**JOBS**
1. In the commentary on U.S. strategy, condense the paragraph that begins "And I don't see a lot of strategy in that" into a short bulleted list that keeps its main points.
2. For each statement, decide whether the commentary on U.S. strategy supports it. Answer yes or no and quote the words from the commentary that settle it.
(a) The writer believes the costs of the Cold War law have been fully thought through.
(b) The writer attributes the term "cooperative strategy" to Galrahn.
(c) The writer says the Pacific strategy speeds up Asian integration.
3. Pick up the commentary on U.S. strategy after its final sentence and continue it.

**PASSAGE SHOWN**

····················

I don't think we've thought through, in any comprehensive sense, what our devotion to this blue law from from the Cold War is costing us--opportunity-wise, or the signals that it sends, or what we risk with it in a strategic sense.  I think it's simply on the books, so the bureaucracy grinds its answer, and when sanctuary from a scary budgetary climate is sought, that "requirement" is not just an oldie but a very goodie.

It's just not where we're going as a power or where this system is going.  We are steering by our wake, because it feels comfortable and good, and--damn it--it's the law!

And I don't see a lot of strategy in that.  I see people, like Galrahn, patting the Obama administration on the back for simply having foolish behavior fall into their laps and doing the right thing by it--again, because it feels good and it makes us seem more important than--quite frankly--we really are.  Our "cooperative strategy," as he calls it, is pretty much what it's always been in the Pacific:  make us the most important bilateral partner with as many states there as possible.  Again, with the Chinese playing the fools (i.e., old Soviet role) on this one, that's not a hard strategy to pursue, but it's one that retards the Asian integration process to a certain extent, in the name of hedging against, and somewhat containing, China.

····················

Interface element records
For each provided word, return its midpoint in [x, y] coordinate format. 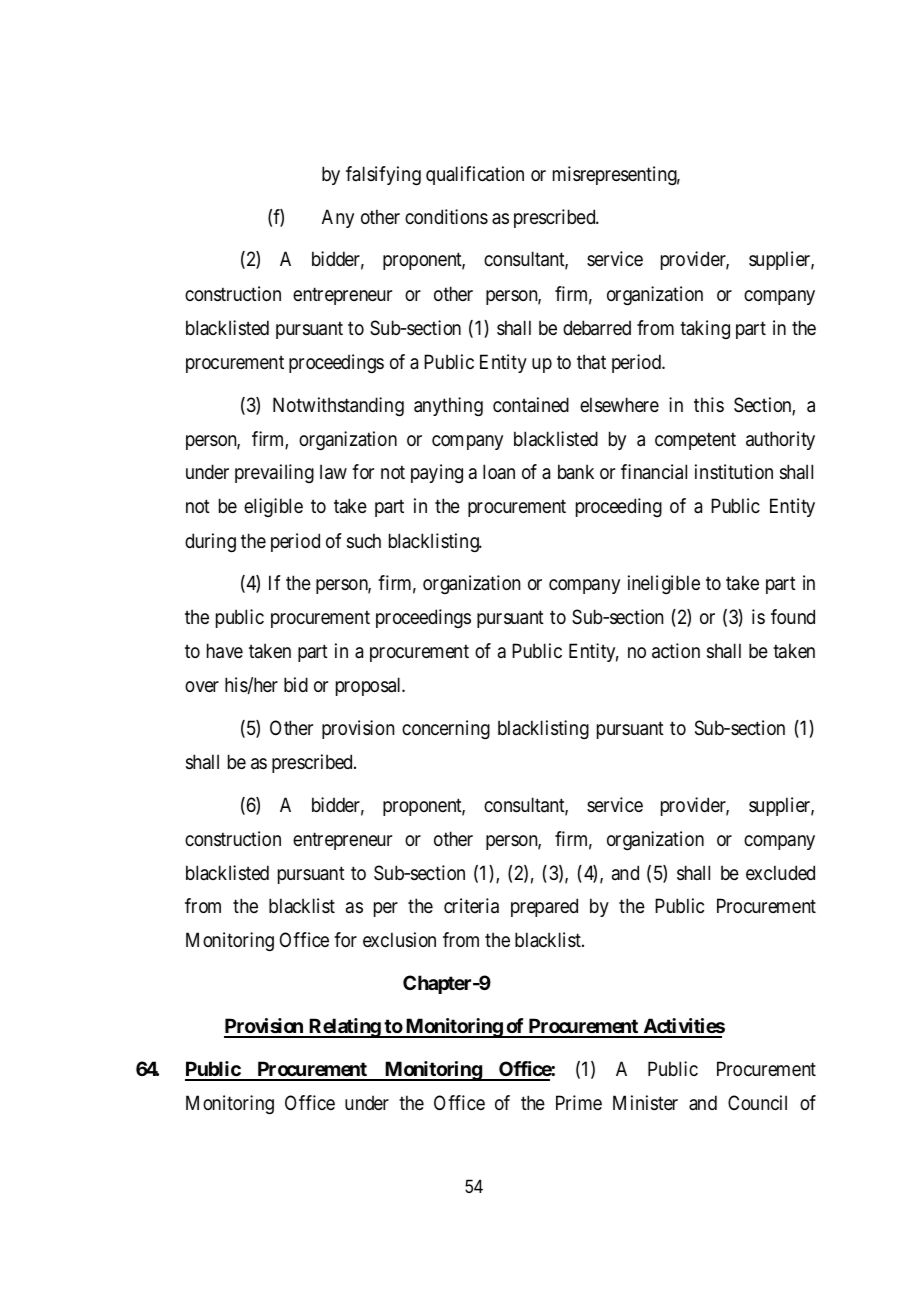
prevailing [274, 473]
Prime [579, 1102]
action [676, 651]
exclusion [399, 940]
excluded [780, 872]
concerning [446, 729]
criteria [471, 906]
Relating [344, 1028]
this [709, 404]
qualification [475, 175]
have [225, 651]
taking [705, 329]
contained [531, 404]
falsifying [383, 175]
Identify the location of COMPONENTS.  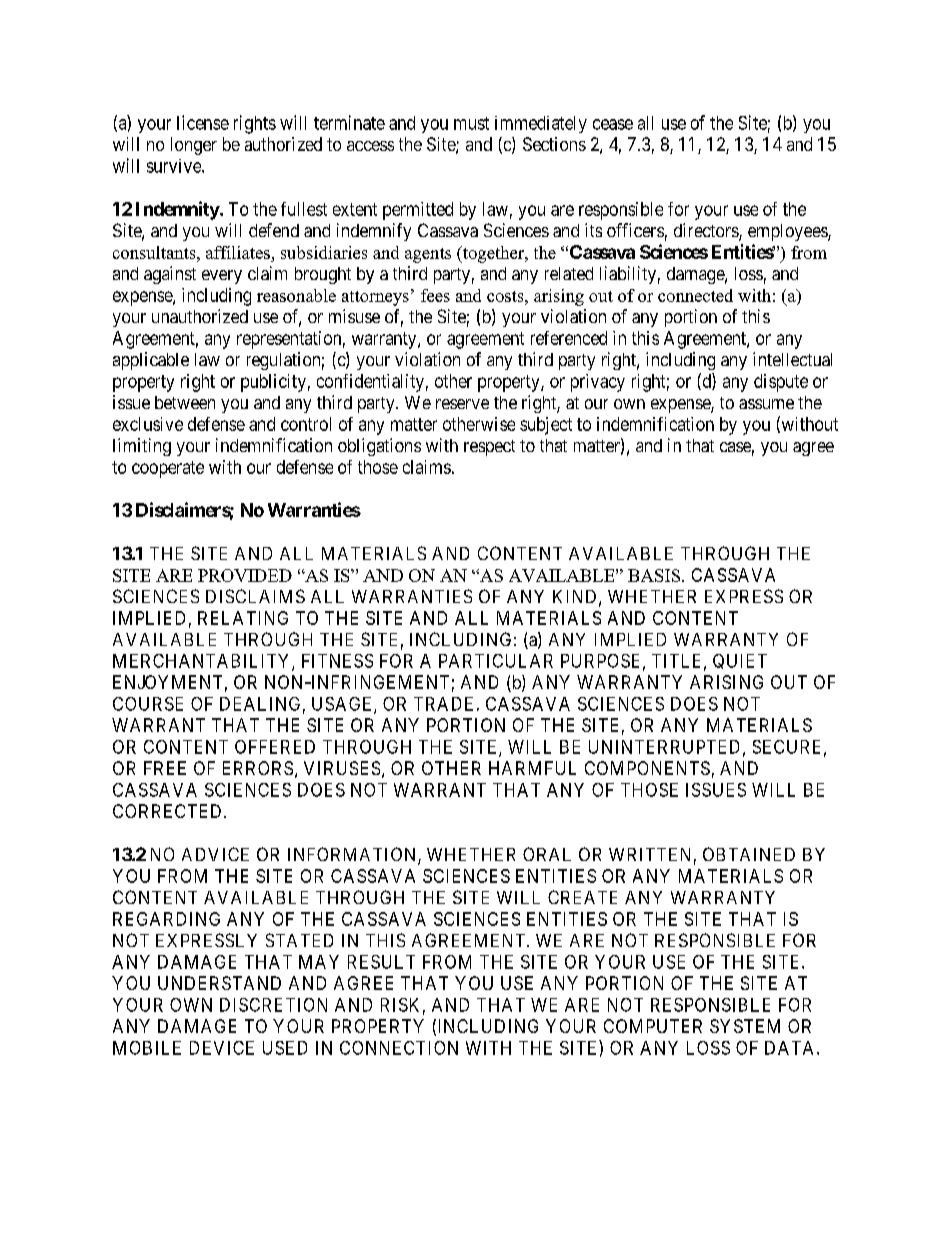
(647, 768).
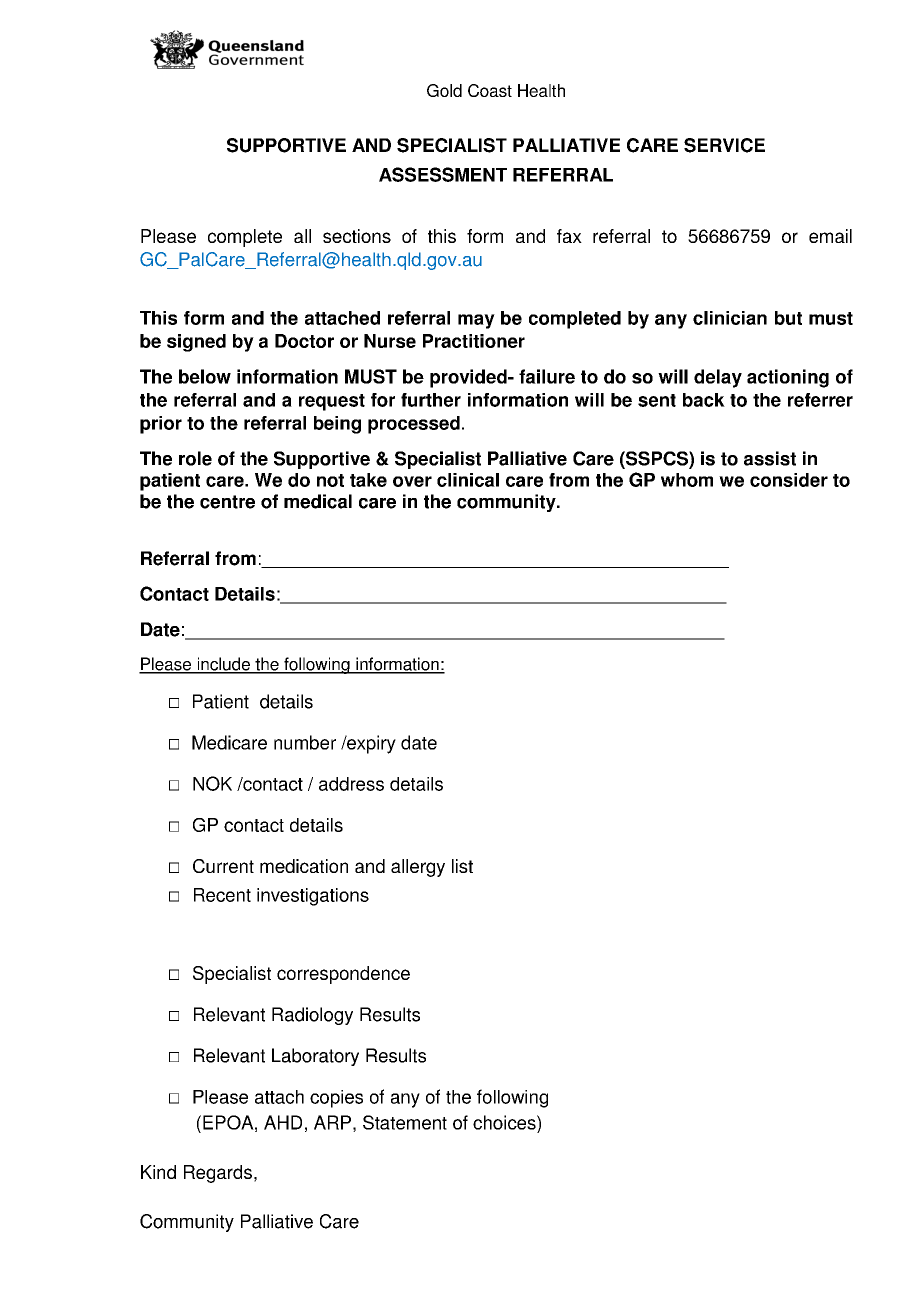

····················

**IN RESPONSE**
1.
- The writer sees little strategy in the current approach.
- People such as Galrahn praise the Obama administration for doing the right thing with foolish behavior that fell into its lap, because it feels good and makes the U.S. seem more important than it really is.
- The "cooperative strategy," as Galrahn calls it, is what U.S. policy in the Pacific has always been: making the U.S. the most important bilateral partner for as many states there as possible.
- With the Chinese playing the fools, in the old Soviet role, this strategy is not hard to pursue.
- It somewhat slows Asian integration for the sake of hedging against, and partly containing, China.

2.
(a) No: "I don't think we've thought through, in any comprehensive sense"
(b) Yes: "Our "cooperative strategy," as he calls it"
(c) No: "it's one that retards the Asian integration process to a certain extent"

3.
And if we were set to play global policeman with budgetary ease for the next couple of decades, I would be the first to say, fine and dandy.  Wait on these guys to grow up, and democratize, and a whole bunch of other requirements.  But I don't think our finances or globalization will wait on those evolutions, so I think we need to start thinking about making do with the landscape--and players therein--as they're presented to us.  Because keeping China in this retarded state of "pol-mil" development (and I use that term of art purposefully) isn't wise, in my opinion.  I think we need to do more--faster--than just keep them in their place until they demonstrate the preferred type of global following skills (I mean, leadership).  I think that attitude retards our own, much needed pol-mil development (yes, we actually have some things still to learn about this globalization of our making).

Unless you think U.S. military power is what makes us who we are. I've always thought it enables us to display leadership, but that it's not a substitute for it.  

And that worries me--this unstated, barely articulated strategic course we seem to be on.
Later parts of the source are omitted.